▶ _Problem_
Copy, word for word, the lines of the entries below between the one with "Check Compare box for Switch Lite Coral" and the one with "The width and height of the screenshot is (224, 167).", inclusive, and leave out everything else.

▶ _Dataset records_
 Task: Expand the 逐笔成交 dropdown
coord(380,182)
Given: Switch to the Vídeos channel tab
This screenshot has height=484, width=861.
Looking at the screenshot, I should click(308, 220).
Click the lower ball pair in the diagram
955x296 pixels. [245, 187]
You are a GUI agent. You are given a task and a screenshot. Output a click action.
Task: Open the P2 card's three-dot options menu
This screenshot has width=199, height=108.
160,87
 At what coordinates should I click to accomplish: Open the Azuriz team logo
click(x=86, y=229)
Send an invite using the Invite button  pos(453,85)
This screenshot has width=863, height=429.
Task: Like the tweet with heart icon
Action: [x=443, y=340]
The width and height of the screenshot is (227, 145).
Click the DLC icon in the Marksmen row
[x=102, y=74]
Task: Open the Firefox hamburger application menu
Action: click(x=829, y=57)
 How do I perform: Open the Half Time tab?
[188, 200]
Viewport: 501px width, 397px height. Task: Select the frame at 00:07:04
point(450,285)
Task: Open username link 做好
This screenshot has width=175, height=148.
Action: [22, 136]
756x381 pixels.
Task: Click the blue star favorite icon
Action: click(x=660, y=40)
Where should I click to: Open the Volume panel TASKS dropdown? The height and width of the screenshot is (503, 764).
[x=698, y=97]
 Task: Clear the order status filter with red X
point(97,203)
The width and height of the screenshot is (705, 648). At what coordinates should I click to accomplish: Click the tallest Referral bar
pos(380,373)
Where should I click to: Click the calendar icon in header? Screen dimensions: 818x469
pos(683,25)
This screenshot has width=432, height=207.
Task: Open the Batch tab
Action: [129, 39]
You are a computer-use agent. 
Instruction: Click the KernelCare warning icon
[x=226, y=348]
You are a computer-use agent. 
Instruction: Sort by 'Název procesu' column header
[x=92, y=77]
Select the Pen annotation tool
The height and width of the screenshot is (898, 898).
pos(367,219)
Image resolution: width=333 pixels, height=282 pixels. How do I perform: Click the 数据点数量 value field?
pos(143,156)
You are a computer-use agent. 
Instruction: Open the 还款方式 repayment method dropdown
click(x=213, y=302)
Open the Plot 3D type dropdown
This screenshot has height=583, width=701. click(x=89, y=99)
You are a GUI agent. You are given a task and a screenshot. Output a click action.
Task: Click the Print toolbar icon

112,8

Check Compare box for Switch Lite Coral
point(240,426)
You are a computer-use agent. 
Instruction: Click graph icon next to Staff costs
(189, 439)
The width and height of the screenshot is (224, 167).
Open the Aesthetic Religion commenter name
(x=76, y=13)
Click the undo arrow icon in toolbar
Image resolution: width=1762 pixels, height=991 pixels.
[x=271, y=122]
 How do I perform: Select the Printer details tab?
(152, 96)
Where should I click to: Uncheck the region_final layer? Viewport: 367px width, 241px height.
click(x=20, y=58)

▶ _Solution below_
Check Compare box for Switch Lite Coral
point(240,426)
You are a computer-use agent. 
Instruction: Click graph icon next to Staff costs
(189, 439)
The width and height of the screenshot is (224, 167).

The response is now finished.